Longtime friends and fantasy baseball rivals Joe and Alison joined me for the game.  The live in rural Central Ohio…about a 3-hour haul from

Cincinnati.  Alison is a lifelong Tribe fan; Joe is partial to the Nationals.  But both did me the honor of joining me for this one, and even headed across to PNC Park the next night.  Add to that the playoff ballgame in Cleveland in ’01, and you have among the league leaders in Seeing Major League Ballparks With Paul.  (First place is still my dad, but my wife is catching up fast!)  Needless to say, a fine time was had by all of us.  We headed up high into the upper deck…the better to have silly conversations without worrying about being overheard.  The topics of those silly conversations?  Well, they’re lost to history–I seem to remember trying to figure out what industries still use barges along the Ohio–but I do know I’m grateful to have friends that are willing and able to decimate a week driving all over Ohio to hang at ballgames with me, and also willing to lug me back to their place for lodging.  Appreciated as always, folks.  I’d love to return the favor for you and your family whenever you get to the West Coast.

So, in the end, the ballpark is somewhere in the middle–or a hair below it–when compared with its contemporaries.  Nonetheless, the quality hardly mattered to me.  The museum was fantastic, and the friends even better.

BASEBALL STUFF I’VE SEEN HERE:

The Dodgers win a key wildcard matchup.  Wilson Betemit channels his obvious anger at his misspelled name into a 2-run homer, and Rafael Furcal knocks in four runs.

Adam Dunn and David Ross homer for the Reds.

In the first game after the 2006 trade deadline, I see Julio Lugo make his debut for the Dodgers, and Rheal Cormier and Kyle Lohse for the Reds.

(Written August 2006.)

Jacobs Field/Progressive Field

jacobsskyline

Jacobs Field, Cleveland, OH

Number of games:  3
First game:  October 13, 2001 (Game 3, ALDS:  Indians 17, Mariners 2)
Most recent game:  August 6, 2021 (Indians 6, Tigers 1)

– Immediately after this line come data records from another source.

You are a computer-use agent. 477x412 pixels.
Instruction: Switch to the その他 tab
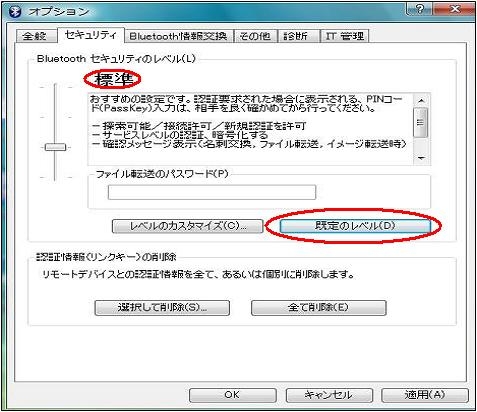255,36
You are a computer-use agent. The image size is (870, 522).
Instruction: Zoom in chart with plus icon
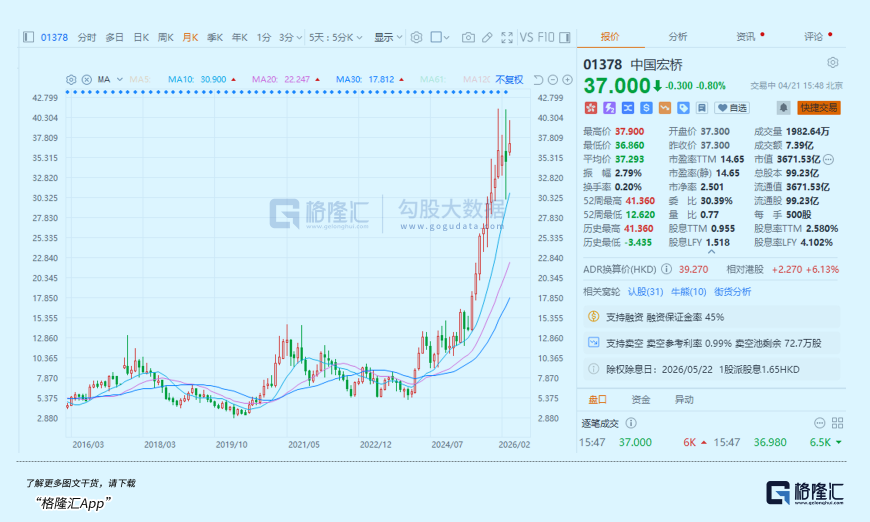point(566,79)
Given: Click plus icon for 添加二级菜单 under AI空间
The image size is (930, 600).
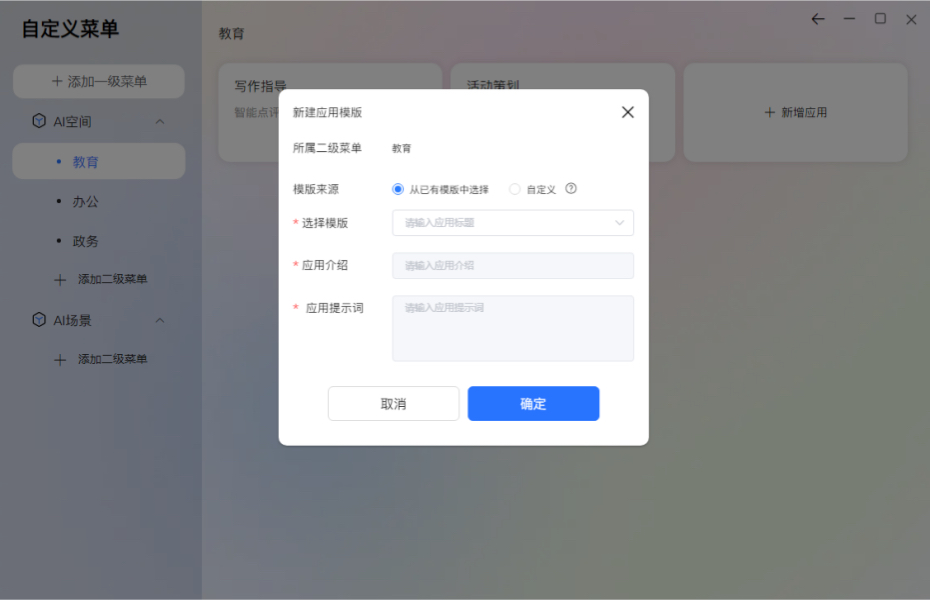Looking at the screenshot, I should coord(60,279).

Jacobs Field changed its name to Progressive Field for the 2008 season.

Click any image to see a larger version.

First, the stadium.  Just gorgeous! Right up there at the very top of the list with Camden Yards and Coors Field.  I love the way that the outer concourses look out at the city.  This isn’t true in Baltimore or Colorado or even San Francisco, and only true part of the way around the stadium in Seattle.  I love the big scoreboard (and the fact that it says “Indians” on it instead of showing the awful visage of Chief Wahoo).  I love the sense of tradition the team has (even if it’s mostly a tradition of bad baseball).  On its own, Jacobs Field is worth a trip to Cleveland.  In fact, Jacobs Field and baseball are the only reasons I went to Cleveland in October 2001.

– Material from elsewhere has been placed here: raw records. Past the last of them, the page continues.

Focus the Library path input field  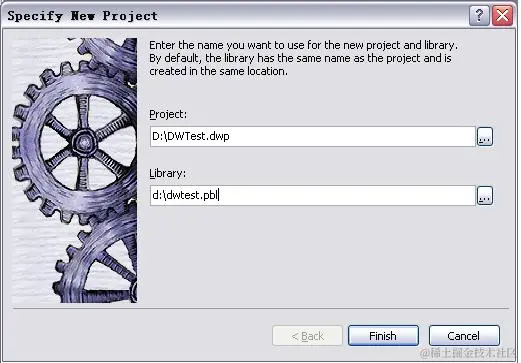pos(312,195)
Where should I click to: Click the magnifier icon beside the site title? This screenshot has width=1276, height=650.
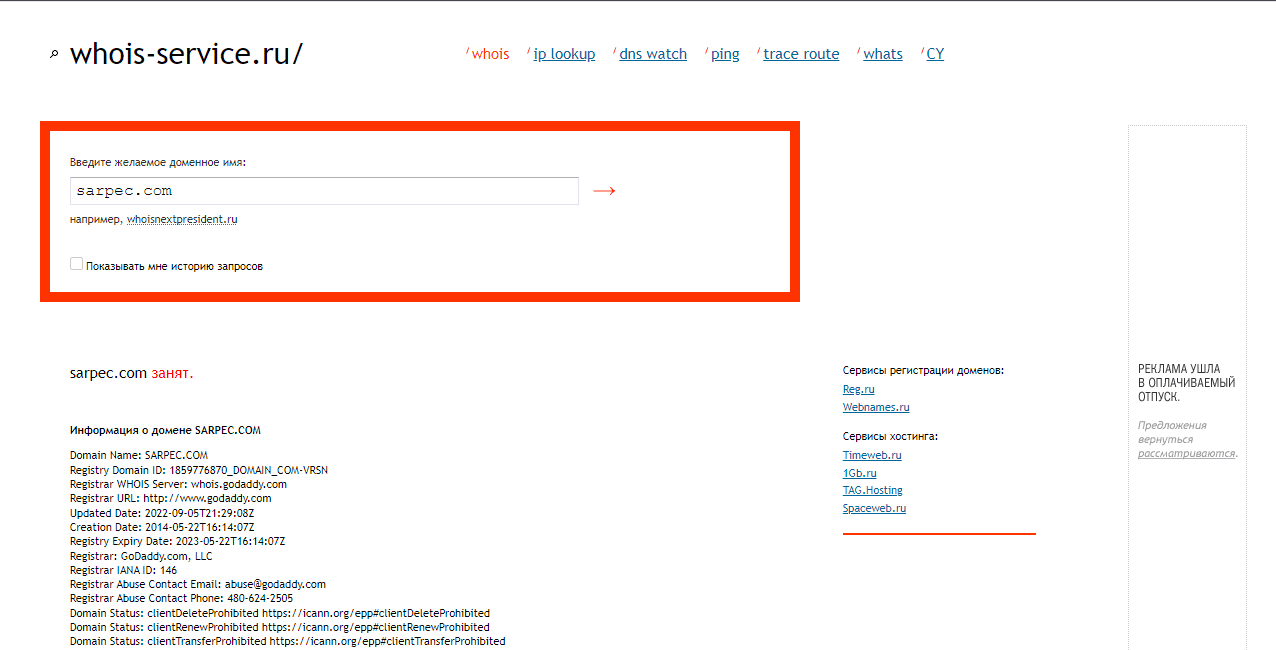click(x=54, y=55)
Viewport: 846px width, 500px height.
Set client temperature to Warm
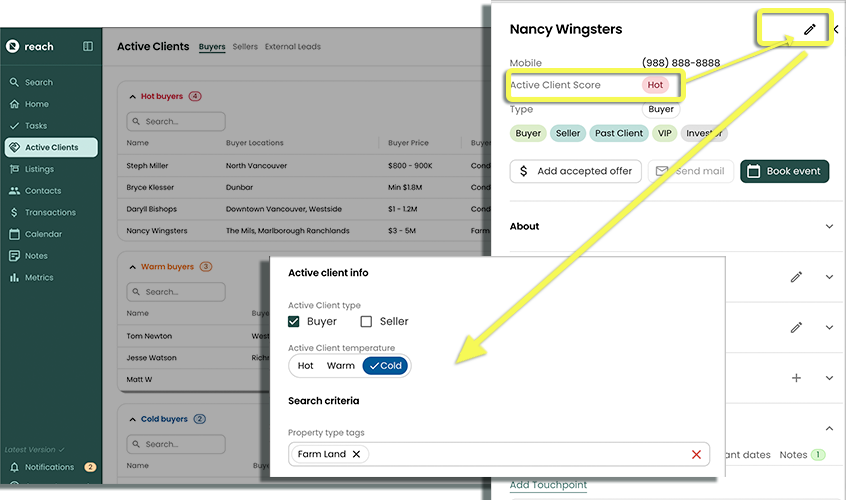[340, 366]
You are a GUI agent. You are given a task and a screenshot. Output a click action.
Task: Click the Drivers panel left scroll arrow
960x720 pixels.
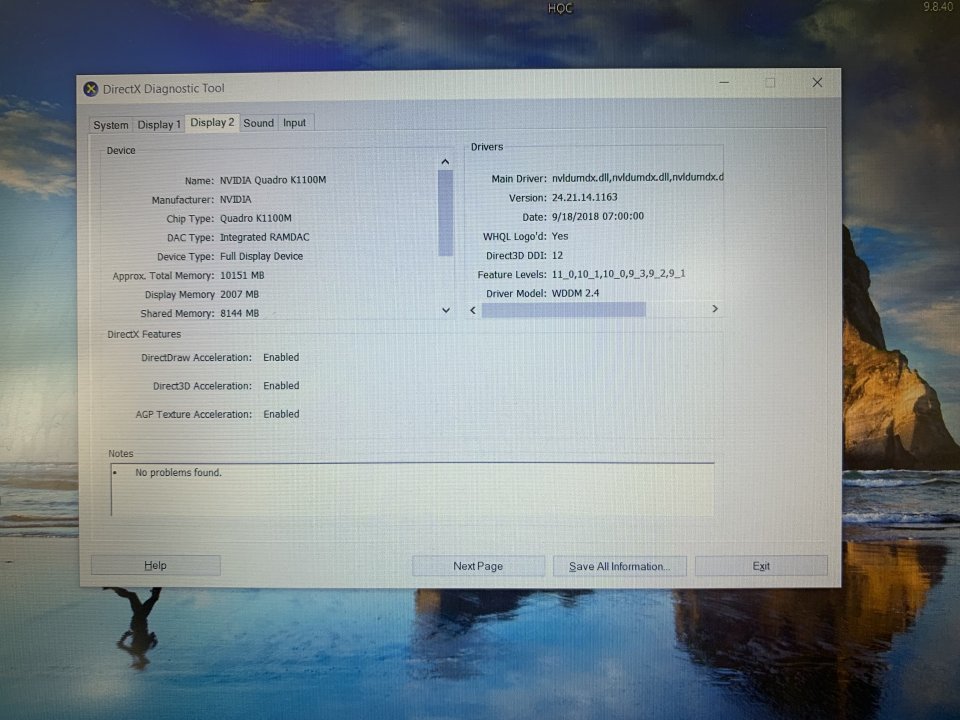coord(474,310)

I had only been dating Sarah for about two months.  Sarah remains the only woman I have ever dated whose passion for baseball exceeds mine, and that’s a bit scary.  We were an item during the amazing 2001 Seattle Mariners season, and had worked our way up to our trip to Safeco Field by first seeing a single-A game and then a triple-A game.  Clearly, we had earned a trip to the playoffs.  When we struck out on Safeco Field tickets and found them too expensive on Ebay, we took

what I thought would be a whimsical, one-in-a-million look at how expensive they would be in Cleveland.  They were surprisingly reasonable.  The next thing I know, we were cashing in some frequent flyer miles, getting great (post-September 11) deals on hotels, and heading out to see two playoff games.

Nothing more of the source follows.